Thinking Jimmie might be with Delvon, I found the scrap of paper with Lenora’s phone number. When I called it, Delvon answered, said something that made no sense whatsoever, and then assured me that he had not seen Jimmie all day.

While I wondered where Jimmie was, Delvon said, “I’m gonna get my hair cut.”

“Cut your hair?” I asked, not really completely listening to him.

“Yep. There’s this organization in Tampa that takes donations of real human hair and makes wigs out of it.”

“Why would you want somebody wearing your hair?”

“For Lenora. So that someone could use my hair to make a wig for Lenora. How do you think she would look as a redhead?” he asked.

“Fine, I guess. I don’t know. What color was her hair before it”—okay, the truth is the truth—“all fell out?”

“Why, she was a redhead.”

With Delvon, conversation is sometimes like that, and I decided just to let it go. But I was thinking that Jimmie was surely right, that Delvon must be deeply in love with Lenora. After all, Delvon had had long hair since he was eight years old. He had mostly grown it long because no one ever bothered to take him to the barbershop. But when the principal of Bugfest Elementary had called our home and made a ruckus about the fact that Delvon’s hair was swinging below his shoulders, the long hair had become a conscious choice. Though our parents had not been concerned enough to defend Delvon against plans to expel him, or to cut his hair forcibly, my grandmother dragged my grandfather down to the principal’s office to stick up for Delvon and his hair. Before they got to the principal’s office, Grandmom had gone into the social studies room and yanked off the portrait of Jesus that hung there on a wall—separation of church and state had never played big in my little Georgia hometown—and Grandmom toted the picture of Jesus in to the principal. As if the principal was blind, Grandmom had pointed out to him that Jesus had long hair.

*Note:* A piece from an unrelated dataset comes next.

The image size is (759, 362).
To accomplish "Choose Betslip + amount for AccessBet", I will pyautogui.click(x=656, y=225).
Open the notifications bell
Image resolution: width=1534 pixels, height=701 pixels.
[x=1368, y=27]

The upshot of that scene was basically that Delvon got to keep his long hair, and he’d had it long ever since, except once when it was forcibly cut while he was incarcerated in the county jail. That he was thinking about cutting his hair so that it might be made into a wig for Lenora, bald as she was from the chemotherapy, warmed my heart suddenly for not just Delvon, but for the potential of the whole human race. I don’t usually feel warm and fuzzy about human potential. But there you had it, Delvon could do that.

Thus, perfectly comfortable with the idea that my brother Delvon and the new love of his life were doing about as well as they could under their particular set of circumstances, I hung up.

That night I was unable to sleep and kept listening for Jimmie.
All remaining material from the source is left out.